Dopo aver aperto la prima Porta Santa nella Basilica di San Pietro, il Papa ha scelto di portare il Giubileo proprio in un carcere, affermando: “Perché tutti qui, dentro e fuori, avessimo la possibilità di spalancare le porte del cuore e capire che la speranza non delude”. Rivolgendosi al cappellano don Ben Ambarus, lo ha invitato con sé per condividere questo momento di grande significato.
Davanti a 1.585 detenuti – in una struttura con una capienza ufficiale di 1.170 posti – il Santo Padre ha pronunciato un discorso profondo e ispirato: “In un luogo chiuso, la speranza apre una strada nuova: al perdono e alla libertà”. Francesco ha ricordato che la Porta Santa non è solo un simbolo religioso, ma anche un segno concreto che invita a riflettere sull’importanza del perdono, della riconciliazione e della possibilità di ricominciare.
Il Giubileo della Speranza, che segna il cammino verso l’Anno Santo del 2025, si pone come richiamo alla centralità degli ultimi, dei sofferenti e di chi paga il prezzo degli errori del passato.
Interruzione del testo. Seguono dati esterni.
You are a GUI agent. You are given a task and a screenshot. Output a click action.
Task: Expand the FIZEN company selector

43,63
Con l’apertura di questa Porta Santa, Francesco ribadisce che nessuna vita è perduta e che ogni essere umano, anche dietro le sbarre, ha diritto a una seconda possibilità.
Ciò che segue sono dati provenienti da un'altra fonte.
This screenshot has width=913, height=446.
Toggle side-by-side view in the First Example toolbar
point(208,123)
Citazione centrale del messaggio del Papa è un passaggio dal Vangelo di Isaia: “Il Signore mi ha mandato a proclamare la libertà degli schiavi, la scarcerazione dei prigionieri, a promulgare l’anno di grazia del Signore”. Un monito che si traduce in atti concreti, come il dialogo tra la Santa Sede, il Ministero della Giustizia e il Comune di Roma per promuovere iniziative di clemenza, tra cui amnistie o condoni di pena. “Questi gesti – ha scritto il Pontefice nella bolla Spes non confundit – restituiscono fiducia nella società e invitano a un rinnovato impegno nel rispetto delle leggi”.
Francesco, nei suoi anni di pontificato, ha visitato quindici penitenziari, portando sempre un messaggio di speranza e dignità. Nel 2015, in Bolivia, dichiarò che il compito della società è quello di “innalzare, non abbassare, incoraggiare, non affliggere”, superando la logica dei “buoni contro cattivi”.
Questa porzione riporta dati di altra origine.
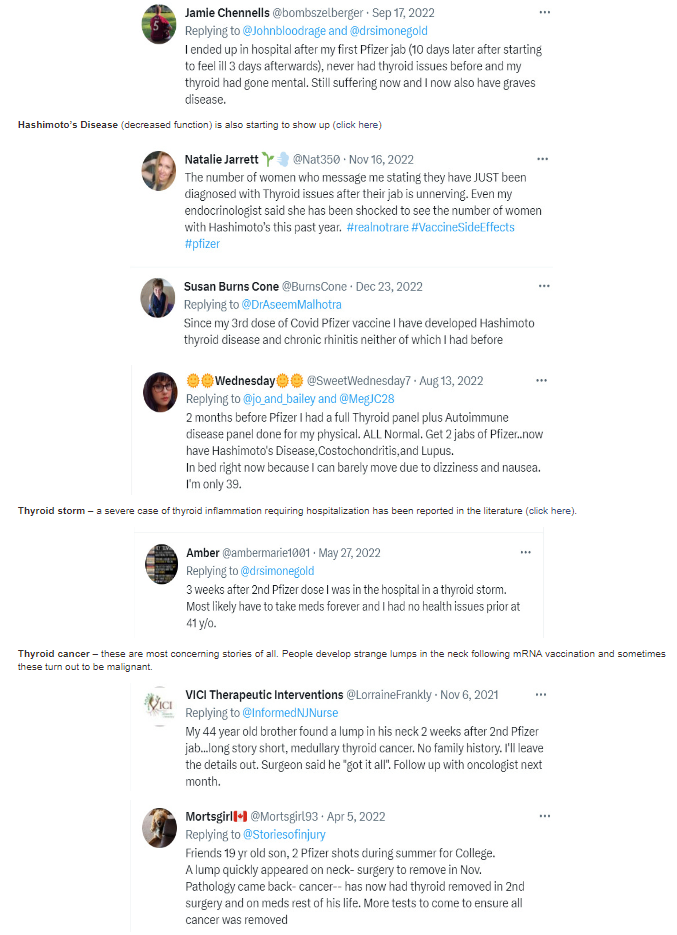Open more options on VICI Therapeutic Interventions tweet
This screenshot has width=677, height=935.
click(541, 694)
Anche oggi a Rebibbia, il Papa ha ribadito l’importanza del reinserimento sociale e del rispetto dei diritti umani, auspicando l’abolizione della pena di morte e condizioni più dignitose per chi vive in carcere. Come sottolineato da Mons. Fisichella: “La speranza di perdono e rinnovamento deve essere al centro delle scelte dei governi e della società”.
Con la sua presenza a Rebibbia, Papa Francesco ha ribadito la missione universale della Chiesa, pronta ad accogliere chiunque, senza distinzioni. “La Salvezza non è per pochi, ma per tutti – ha concluso il Pontefice –. Con Dio al nostro fianco possiamo superare la disperazione e ricominciare”.
Un messaggio che oggi risuona non solo tra le mura di un carcere, ma nel cuore di ogni cristiano chiamato a portare speranza, giustizia e misericordia in un mondo segnato da divisioni e sofferenze.